Format the lines of the listing between the line holding "Task: Click the Inlet boundary arrows icon" and the line holding "click(x=1201, y=97)", inclusive, as a Markdown table with the columns Row and Listing line. Skip blank lines and leave the pictures out.

==== EXERCISE MATERIAL ====

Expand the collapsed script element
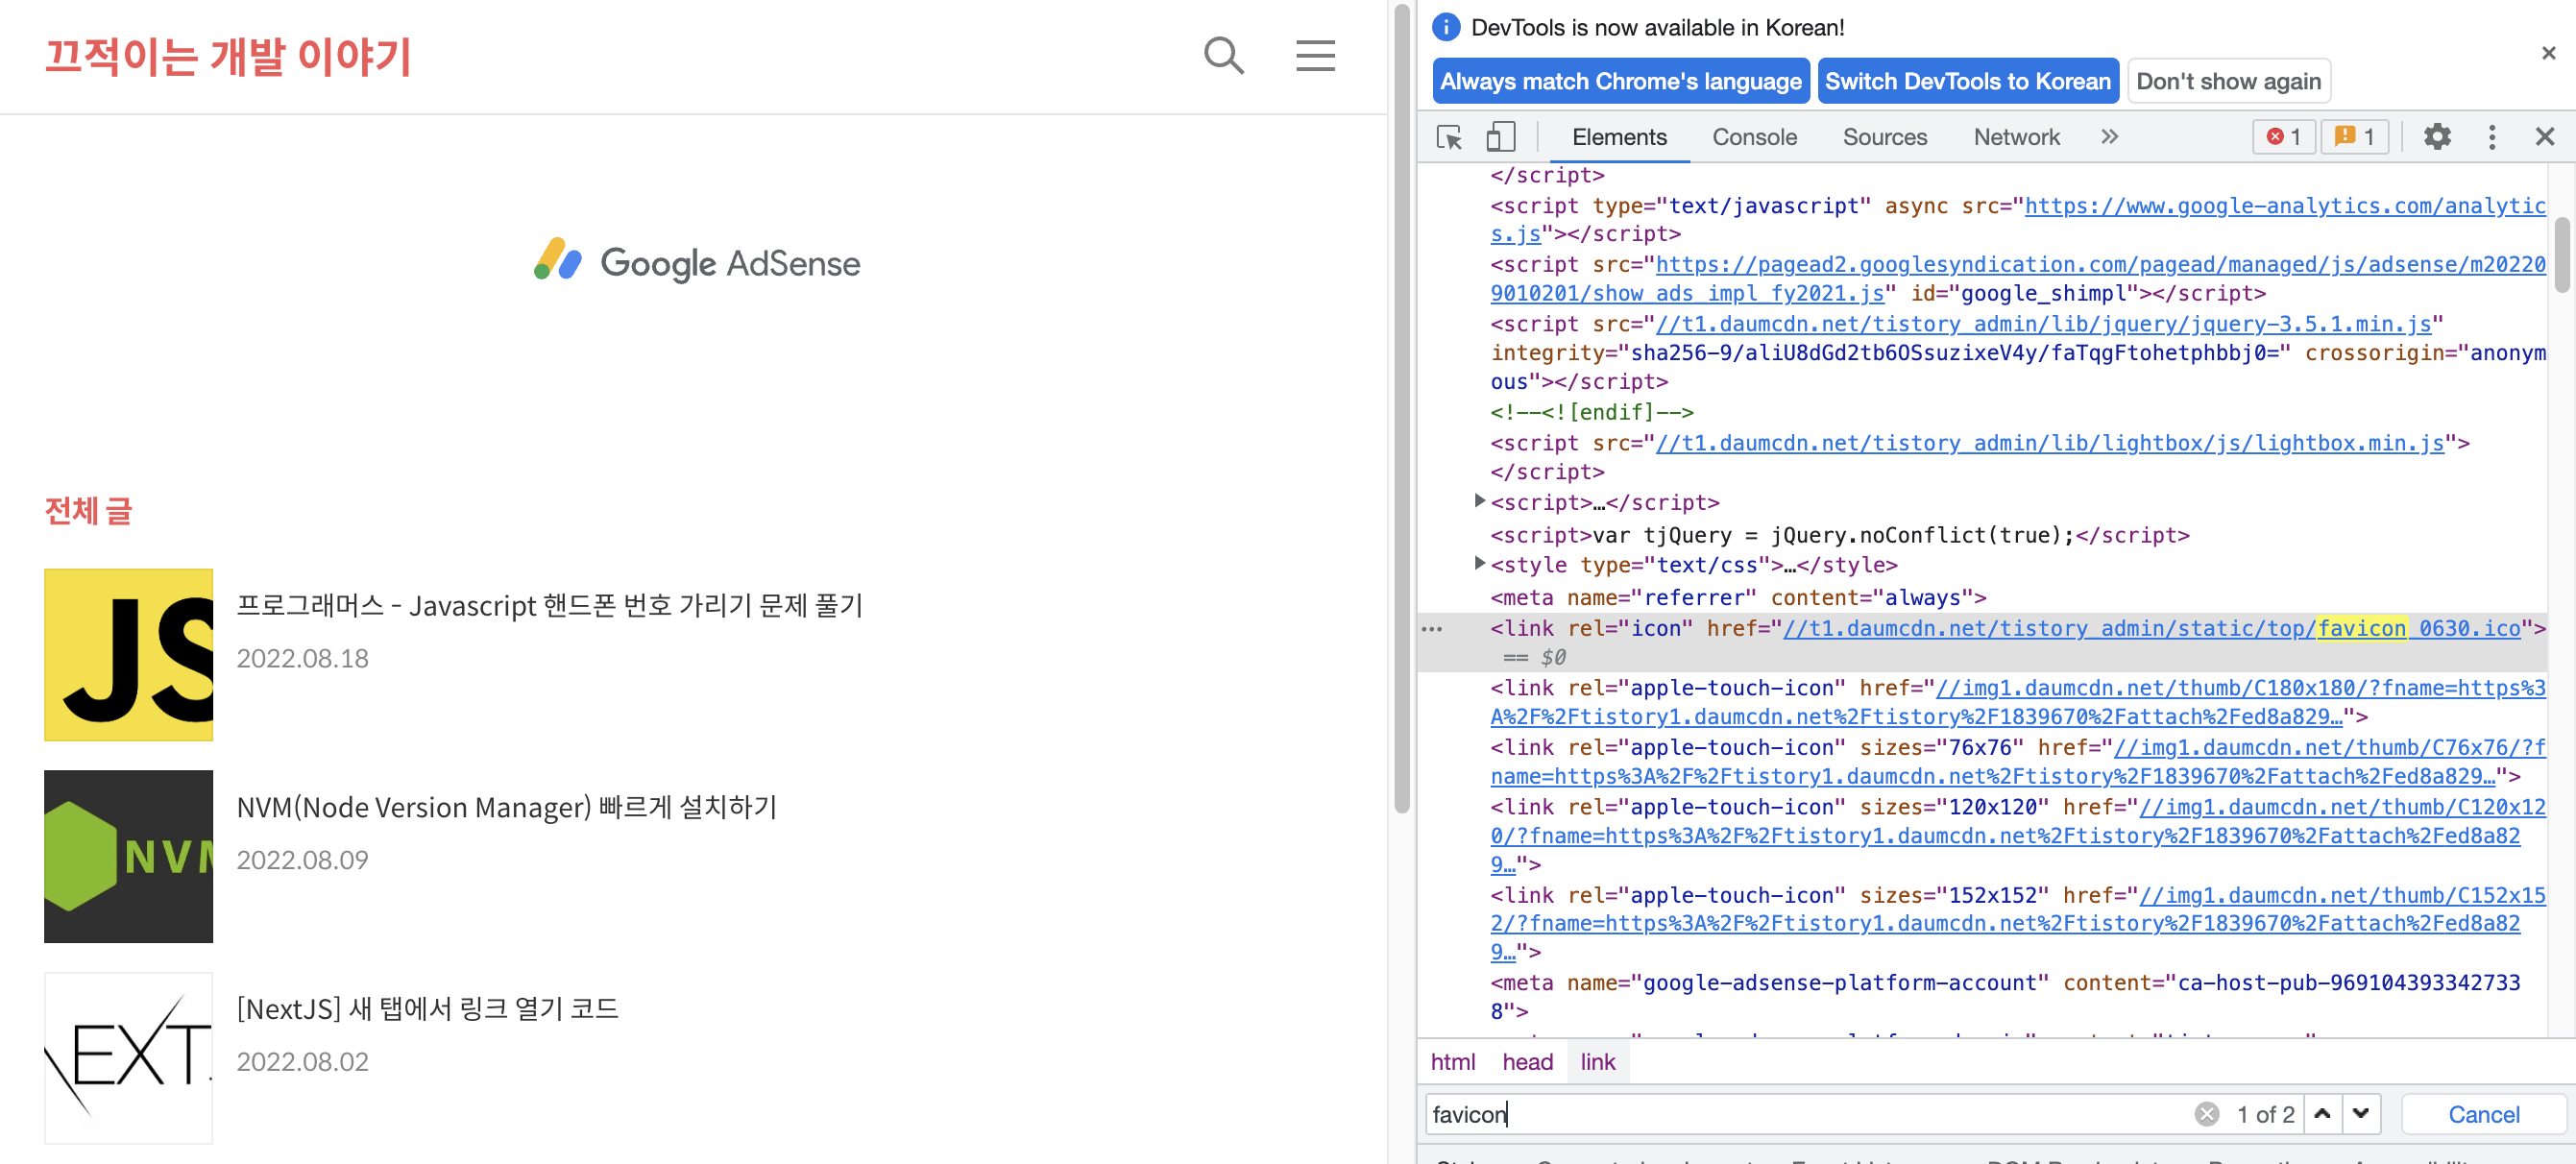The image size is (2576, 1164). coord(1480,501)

====
==== EXERCISE MATERIAL ====

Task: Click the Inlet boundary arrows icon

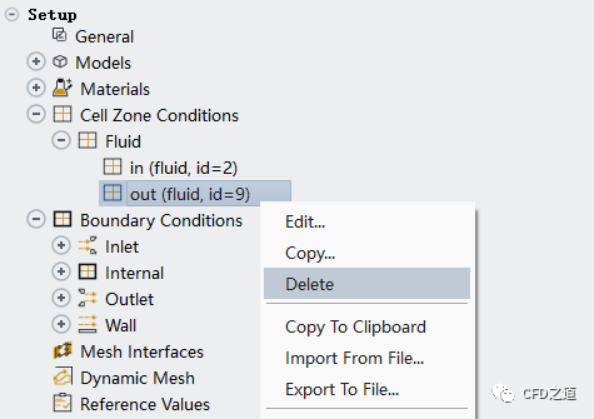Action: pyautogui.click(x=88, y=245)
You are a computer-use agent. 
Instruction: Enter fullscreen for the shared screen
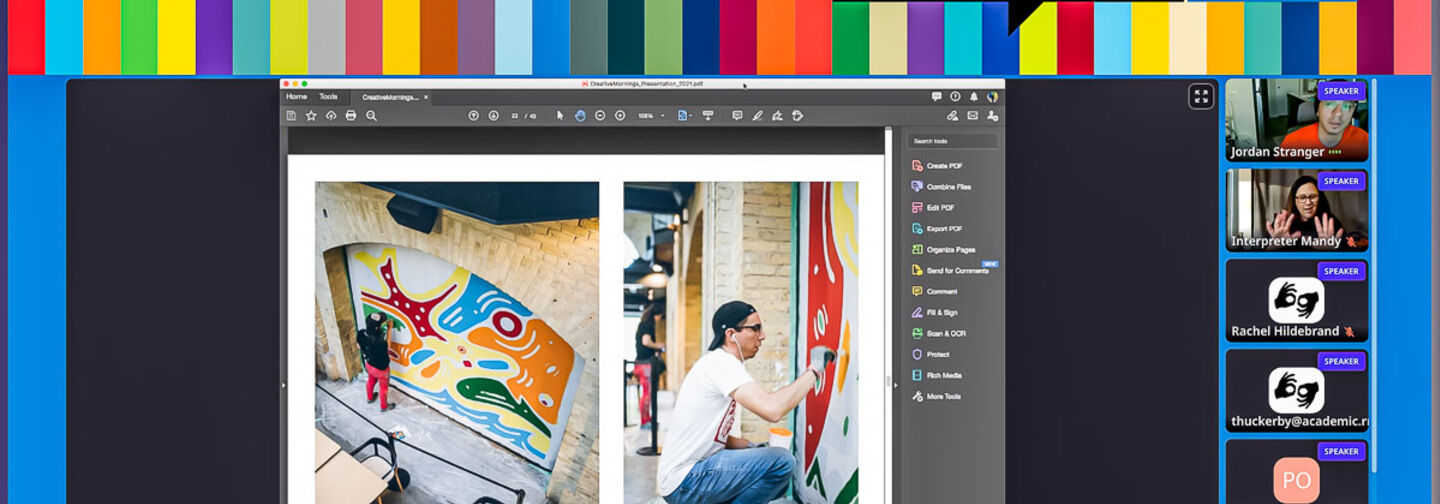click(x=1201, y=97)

====

_EXERCISE RESPONSE_.
| Row | Listing line |
|---|---|
| 1 | Task: Click the Inlet boundary arrows icon |
| 2 | Action: pyautogui.click(x=88, y=245) |
| 3 | You are a computer-use agent.  |
| 4 | Instruction: Enter fullscreen for the shared screen |
| 5 | click(x=1201, y=97) |